In the early 1990s, I taught a Macintosh computer to play player piano
rolls. The Macintosh would scan the rolls in using a TV camera, then
output the appropriate MIDI commands to a piano module in real time.
I've seen references in the MMD to earlier discussions regarding scan-
ning piano rolls using NTSC video. I'm afraid I haven't read those
issues, so I apologize if this ground has already been covered.
The setup is: I returned to Worcester Polytechnic Institute (WPI)
nights to finish my BS in Computer Science (CS) in the early 1990s.
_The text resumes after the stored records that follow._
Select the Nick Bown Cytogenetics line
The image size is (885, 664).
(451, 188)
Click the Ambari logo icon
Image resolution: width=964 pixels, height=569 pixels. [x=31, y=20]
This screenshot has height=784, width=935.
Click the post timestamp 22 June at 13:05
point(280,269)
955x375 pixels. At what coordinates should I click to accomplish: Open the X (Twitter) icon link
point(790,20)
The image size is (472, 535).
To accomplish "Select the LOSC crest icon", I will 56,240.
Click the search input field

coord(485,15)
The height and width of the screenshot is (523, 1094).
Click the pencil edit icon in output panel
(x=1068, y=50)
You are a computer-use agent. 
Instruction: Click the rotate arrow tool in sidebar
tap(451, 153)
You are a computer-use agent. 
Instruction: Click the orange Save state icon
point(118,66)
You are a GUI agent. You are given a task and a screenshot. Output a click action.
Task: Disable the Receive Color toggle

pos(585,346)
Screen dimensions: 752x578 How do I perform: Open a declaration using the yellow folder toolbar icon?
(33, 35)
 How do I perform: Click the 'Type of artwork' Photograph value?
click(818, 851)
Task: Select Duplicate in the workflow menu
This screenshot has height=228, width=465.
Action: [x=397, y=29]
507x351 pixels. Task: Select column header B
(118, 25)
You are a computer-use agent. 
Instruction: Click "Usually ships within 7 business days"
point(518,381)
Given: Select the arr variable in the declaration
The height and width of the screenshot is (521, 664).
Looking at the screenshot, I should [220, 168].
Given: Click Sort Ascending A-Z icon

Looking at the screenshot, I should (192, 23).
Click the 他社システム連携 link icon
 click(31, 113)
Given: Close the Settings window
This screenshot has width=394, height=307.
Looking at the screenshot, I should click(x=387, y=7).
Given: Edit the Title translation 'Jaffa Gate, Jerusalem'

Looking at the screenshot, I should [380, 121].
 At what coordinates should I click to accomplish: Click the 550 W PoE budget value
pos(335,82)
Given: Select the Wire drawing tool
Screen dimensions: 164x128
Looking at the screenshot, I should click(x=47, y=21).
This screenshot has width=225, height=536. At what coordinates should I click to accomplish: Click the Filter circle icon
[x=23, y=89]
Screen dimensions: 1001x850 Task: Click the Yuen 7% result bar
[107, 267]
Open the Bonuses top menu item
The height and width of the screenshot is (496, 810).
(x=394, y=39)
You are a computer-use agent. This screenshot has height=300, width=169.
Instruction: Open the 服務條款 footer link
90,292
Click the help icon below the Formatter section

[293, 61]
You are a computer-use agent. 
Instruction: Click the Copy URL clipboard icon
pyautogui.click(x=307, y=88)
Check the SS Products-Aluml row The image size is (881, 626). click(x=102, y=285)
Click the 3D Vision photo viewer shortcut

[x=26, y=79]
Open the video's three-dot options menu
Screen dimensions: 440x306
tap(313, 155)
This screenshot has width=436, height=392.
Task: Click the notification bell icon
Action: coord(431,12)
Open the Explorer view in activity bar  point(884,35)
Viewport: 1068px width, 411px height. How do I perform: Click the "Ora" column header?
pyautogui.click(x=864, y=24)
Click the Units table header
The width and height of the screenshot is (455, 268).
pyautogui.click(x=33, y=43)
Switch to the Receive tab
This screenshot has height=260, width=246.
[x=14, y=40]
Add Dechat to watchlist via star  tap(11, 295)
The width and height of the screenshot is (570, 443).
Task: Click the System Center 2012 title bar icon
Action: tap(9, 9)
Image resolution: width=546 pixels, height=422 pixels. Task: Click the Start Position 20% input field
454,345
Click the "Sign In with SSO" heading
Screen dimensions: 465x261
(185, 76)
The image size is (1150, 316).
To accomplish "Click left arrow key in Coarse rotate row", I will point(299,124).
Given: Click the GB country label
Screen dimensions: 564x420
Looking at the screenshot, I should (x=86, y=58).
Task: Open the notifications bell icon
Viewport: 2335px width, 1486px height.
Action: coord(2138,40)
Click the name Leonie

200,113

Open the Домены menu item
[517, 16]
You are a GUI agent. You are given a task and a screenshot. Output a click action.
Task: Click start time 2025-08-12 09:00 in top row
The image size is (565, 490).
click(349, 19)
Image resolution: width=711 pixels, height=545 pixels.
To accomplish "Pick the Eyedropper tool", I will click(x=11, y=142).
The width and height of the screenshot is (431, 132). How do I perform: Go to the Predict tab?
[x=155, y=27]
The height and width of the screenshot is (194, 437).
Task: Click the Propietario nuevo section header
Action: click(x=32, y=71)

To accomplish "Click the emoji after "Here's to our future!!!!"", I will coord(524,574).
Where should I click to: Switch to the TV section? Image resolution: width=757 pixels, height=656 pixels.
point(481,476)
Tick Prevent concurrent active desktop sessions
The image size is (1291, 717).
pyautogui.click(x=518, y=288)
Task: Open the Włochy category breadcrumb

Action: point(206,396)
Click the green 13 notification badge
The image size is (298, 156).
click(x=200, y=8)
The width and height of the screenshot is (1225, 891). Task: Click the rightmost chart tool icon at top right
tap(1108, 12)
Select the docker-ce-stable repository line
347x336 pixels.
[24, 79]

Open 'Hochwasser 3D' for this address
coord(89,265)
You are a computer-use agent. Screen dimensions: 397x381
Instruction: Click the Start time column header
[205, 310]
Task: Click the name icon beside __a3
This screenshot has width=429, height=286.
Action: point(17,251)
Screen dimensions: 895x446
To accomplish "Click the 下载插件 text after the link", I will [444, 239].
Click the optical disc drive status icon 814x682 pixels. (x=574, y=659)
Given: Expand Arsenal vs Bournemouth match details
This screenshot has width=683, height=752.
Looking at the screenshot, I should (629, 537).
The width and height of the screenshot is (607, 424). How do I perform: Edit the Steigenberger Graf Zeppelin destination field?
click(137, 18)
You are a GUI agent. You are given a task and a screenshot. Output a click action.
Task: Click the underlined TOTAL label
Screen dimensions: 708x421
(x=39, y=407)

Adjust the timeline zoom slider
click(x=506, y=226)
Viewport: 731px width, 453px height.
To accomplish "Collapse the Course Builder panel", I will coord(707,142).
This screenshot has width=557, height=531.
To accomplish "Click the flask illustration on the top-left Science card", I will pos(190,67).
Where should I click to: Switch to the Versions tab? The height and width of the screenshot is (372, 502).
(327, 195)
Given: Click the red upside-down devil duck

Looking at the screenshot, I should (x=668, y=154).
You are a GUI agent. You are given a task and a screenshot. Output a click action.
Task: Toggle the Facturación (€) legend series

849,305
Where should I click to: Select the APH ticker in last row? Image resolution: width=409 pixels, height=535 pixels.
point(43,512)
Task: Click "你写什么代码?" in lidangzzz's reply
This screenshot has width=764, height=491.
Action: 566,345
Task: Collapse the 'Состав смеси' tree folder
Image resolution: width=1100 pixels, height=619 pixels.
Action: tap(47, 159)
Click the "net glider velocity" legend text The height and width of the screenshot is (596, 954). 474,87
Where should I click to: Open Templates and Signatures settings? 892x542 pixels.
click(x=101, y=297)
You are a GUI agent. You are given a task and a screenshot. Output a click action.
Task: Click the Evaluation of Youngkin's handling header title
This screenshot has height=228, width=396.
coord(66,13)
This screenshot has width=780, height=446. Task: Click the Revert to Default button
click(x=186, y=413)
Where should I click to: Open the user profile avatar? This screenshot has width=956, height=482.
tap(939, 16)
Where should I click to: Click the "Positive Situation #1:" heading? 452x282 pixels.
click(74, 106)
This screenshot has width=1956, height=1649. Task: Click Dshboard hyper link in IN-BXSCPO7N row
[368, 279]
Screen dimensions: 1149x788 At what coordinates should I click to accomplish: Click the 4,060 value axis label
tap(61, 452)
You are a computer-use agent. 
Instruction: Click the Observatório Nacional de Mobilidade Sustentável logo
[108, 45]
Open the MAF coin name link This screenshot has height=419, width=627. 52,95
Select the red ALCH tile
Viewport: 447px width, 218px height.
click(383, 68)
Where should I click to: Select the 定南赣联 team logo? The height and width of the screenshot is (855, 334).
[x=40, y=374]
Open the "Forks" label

All I was missing was a thesis project. I decided to do something
involving digital image processing. After learning a survey of the
field, I needed a project to demonstrate this knowledge. I decided to
do something fun: teach a Macintosh to play player piano rolls
optically.
The scheme I used was as follows:
(1) A player piano roll would scroll by a TV camera. Of course, if you
already have a player piano, why do you need this project? Because
this was the most convenient way to scroll the roll past the camera in
a fixture at a fixed rate. Secondly, I used a camcorder, so I could
make a recording. Then I didn't need to tie my computer to a piano to
write and debug the program. I could just play the tape back in the
comfort of my own home.
(2) The video from the camera was input via a RasterOps video board
into the Macintosh computer. Since the board also ran the 13-inch
monitor, it acquired and displayed full screen video (640 x 480
pixels). The image was actually held in the video ram on the video
board.
(3) Selected portions of the image were transferred from the video
board to the main computer memory (ram).
(4) Pixels in the image corresponding to the tracker bar holes were
checked for the presence or absence of paper.
(5) When a hole was first found (black pixels in the image), a MIDI
command was sent to start playing the corresponding note. When a hole
turned back to paper (white pixels in the image), another MIDI command
was sent to stop playing the corresponding note.
How some problems were solved:
(1) One problem is that just one screen image is 1.2 megabytes.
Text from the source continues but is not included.